Back in the 80s or 90s, I forget what edition of Battletech, there is one version of the Locust that was extremely deadly. If you saw it, and correctly identified it for what it was, you better kill it. Right away. In fact, it's a priority. I don't remember what this version was called, but it was armed with a targeting laser, used to paint a target for artillery or air strikes. You can have this thing hide in trees, or get to some high ground, and it could laze targets across the map. Once it painted a target, there would be like a few turns go by before all hell broke loose, and you might lose even an assault mech in one turn. When you combined artillery and aerotech to the game, it really changed the game up, substantially, to the point where, back then, we questioned the military viability of battle mechs at all, given their sheer cost, compared with tanks, infantry, and aircraft. When you've got Long Toms, aerospace fighters, and other artillery out there, that means that mechs are big, slow, expensive targets. I'm sure, long ago, they had to have corrected this. After all, Battletech is supposed to be about the big robots fighting each other.

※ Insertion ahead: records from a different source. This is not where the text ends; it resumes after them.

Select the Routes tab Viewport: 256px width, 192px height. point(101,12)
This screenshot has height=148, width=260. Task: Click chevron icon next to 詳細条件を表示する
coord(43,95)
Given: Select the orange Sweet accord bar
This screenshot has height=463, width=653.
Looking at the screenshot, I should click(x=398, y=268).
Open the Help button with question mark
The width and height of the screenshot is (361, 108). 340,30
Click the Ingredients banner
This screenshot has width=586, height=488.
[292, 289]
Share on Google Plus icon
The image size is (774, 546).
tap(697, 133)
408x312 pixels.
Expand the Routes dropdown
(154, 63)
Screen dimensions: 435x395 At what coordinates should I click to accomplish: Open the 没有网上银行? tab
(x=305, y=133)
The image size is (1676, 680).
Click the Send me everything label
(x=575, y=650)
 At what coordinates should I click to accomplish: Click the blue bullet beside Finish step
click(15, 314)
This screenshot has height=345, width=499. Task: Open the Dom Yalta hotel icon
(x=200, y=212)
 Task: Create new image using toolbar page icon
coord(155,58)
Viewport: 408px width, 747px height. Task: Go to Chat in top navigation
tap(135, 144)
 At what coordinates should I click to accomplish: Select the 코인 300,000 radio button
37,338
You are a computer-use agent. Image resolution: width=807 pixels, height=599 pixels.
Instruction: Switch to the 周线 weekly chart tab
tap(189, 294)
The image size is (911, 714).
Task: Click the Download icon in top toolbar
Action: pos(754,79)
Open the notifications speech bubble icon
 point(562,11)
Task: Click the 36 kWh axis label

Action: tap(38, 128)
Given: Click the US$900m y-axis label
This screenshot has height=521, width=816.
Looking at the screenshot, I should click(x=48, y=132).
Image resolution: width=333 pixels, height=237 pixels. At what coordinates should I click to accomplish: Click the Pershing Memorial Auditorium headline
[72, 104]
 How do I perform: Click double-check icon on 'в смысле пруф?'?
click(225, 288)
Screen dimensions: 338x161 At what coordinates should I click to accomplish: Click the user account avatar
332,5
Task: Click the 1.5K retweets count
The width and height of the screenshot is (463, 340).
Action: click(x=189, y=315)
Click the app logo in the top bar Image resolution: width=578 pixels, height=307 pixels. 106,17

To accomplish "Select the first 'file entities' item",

This and the flea were two of my favorite mechs. In mercenaries I picked up a few of these 1E models and did run by attacks and zig zag away. So fun. In the MechWarrior Destiny rpg the GM gave each of the players the option to get either 1 medium non-clan mech or 2 small non-clan mechs. (He was giving us a huge start up to give us ideas how the game worked) I chose a flea and a locust. I don't remember what the other players had, but they all chose medium mechs. I poked enemies from behind.
In MWO I stuffed a Snub-Nose PPC on my 1V. Endo-Steel, Light Ferro, XL160 engine, reduced armor in the arms and head since there's nothing important in them, 6 double heat sinks and the snubby PPC in the center torso... I call it Short PeePee.
@@ornerylurker8296 cursed, but it slaps. Maxing out the cooldown and heat related skills on top of the -50% Energy Cooldown quirk cuts the SB PPC's cooldown from 4 to 1.52 seconds. Makes for an effective hit and run anklebiter that I am having a blast in.
@@ornerylurker8296 Snubby is just a normal PPC but a ton and slot less at the cost of range. But yea, how consistently I'm able to tear shit up at best and confuse and annoy other players at worst is phenomenal. AZ1:20D0|2d|I@p@0|i^|i^|i^q@0|i^|i^|i^r00s00t@0u@0v50w404040 Here's my specific build, but it's not really all that unique or hard to make.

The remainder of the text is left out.